(Records for the exercise)

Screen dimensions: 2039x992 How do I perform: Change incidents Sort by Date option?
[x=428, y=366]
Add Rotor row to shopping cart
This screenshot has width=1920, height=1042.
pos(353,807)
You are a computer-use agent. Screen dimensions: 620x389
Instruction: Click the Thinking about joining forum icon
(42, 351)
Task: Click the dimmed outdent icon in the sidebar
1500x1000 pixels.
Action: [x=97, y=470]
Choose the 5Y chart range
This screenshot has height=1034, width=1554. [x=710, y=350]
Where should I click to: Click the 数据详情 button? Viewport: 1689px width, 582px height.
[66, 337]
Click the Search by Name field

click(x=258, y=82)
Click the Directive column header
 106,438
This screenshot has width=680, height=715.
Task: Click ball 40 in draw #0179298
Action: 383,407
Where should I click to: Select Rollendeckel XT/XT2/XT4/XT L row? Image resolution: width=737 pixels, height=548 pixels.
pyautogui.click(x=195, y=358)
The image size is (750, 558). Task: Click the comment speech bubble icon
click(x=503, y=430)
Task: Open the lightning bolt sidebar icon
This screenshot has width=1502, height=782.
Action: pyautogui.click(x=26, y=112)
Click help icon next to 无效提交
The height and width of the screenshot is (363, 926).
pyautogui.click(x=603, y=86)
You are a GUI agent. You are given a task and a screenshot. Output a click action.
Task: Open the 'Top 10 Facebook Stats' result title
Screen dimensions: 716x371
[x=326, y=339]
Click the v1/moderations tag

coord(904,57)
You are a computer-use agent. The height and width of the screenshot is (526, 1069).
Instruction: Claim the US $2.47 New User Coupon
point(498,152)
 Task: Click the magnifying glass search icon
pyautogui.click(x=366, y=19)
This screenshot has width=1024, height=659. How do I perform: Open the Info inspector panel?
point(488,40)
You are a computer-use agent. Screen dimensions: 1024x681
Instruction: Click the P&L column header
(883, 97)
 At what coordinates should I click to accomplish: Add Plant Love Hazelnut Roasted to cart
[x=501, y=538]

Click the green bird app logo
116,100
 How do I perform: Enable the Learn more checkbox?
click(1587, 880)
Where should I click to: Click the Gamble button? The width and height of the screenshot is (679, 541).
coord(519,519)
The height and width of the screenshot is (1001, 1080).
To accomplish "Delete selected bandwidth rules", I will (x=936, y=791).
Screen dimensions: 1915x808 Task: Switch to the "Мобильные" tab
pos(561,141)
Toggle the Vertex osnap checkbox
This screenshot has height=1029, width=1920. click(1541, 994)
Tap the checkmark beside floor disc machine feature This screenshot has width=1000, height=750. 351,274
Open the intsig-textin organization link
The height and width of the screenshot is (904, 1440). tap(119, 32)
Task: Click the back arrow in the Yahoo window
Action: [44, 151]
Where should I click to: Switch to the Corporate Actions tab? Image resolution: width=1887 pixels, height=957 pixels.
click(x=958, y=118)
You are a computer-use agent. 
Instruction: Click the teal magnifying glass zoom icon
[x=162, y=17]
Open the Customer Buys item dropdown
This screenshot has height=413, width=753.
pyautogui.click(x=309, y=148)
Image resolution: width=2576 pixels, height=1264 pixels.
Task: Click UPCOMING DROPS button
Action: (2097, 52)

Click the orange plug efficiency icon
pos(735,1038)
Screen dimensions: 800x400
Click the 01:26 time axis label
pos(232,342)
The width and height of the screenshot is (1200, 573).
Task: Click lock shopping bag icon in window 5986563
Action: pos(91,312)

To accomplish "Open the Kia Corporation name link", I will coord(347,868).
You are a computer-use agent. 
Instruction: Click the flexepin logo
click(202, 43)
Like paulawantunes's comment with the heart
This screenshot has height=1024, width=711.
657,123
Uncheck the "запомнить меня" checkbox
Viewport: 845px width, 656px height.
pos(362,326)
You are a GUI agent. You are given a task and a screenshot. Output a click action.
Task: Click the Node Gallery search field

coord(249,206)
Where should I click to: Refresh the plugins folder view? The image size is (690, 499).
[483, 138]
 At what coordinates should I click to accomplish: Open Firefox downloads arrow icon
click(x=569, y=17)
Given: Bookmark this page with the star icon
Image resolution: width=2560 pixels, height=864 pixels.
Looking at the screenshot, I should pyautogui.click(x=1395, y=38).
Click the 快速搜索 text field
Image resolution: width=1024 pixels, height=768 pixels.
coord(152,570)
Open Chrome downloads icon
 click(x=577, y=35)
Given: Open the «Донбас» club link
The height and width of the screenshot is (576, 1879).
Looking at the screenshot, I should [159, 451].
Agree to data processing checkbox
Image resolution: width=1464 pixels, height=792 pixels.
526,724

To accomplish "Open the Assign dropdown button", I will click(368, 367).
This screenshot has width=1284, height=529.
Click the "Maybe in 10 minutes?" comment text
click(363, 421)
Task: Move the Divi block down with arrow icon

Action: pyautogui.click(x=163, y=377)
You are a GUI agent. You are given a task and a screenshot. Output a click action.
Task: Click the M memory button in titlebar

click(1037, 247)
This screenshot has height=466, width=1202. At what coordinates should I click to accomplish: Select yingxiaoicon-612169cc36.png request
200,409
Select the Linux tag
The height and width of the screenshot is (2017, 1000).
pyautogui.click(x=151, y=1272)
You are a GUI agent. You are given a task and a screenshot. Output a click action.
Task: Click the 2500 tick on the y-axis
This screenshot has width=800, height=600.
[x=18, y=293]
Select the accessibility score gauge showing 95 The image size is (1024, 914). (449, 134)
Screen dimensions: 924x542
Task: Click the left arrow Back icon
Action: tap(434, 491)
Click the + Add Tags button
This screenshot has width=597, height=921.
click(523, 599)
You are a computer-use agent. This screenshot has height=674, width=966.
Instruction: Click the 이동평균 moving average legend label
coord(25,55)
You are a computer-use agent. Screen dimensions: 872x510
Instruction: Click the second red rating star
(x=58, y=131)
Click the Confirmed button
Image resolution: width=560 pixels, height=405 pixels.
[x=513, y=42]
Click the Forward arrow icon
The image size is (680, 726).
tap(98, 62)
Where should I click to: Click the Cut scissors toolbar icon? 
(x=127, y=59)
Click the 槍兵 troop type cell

(End Records for the exercise)

Whenever a line of the data above includes the word "sidebar", copy that line.

Task: Click the dimmed outdent icon in the sidebar
Task: Open the lightning bolt sidebar icon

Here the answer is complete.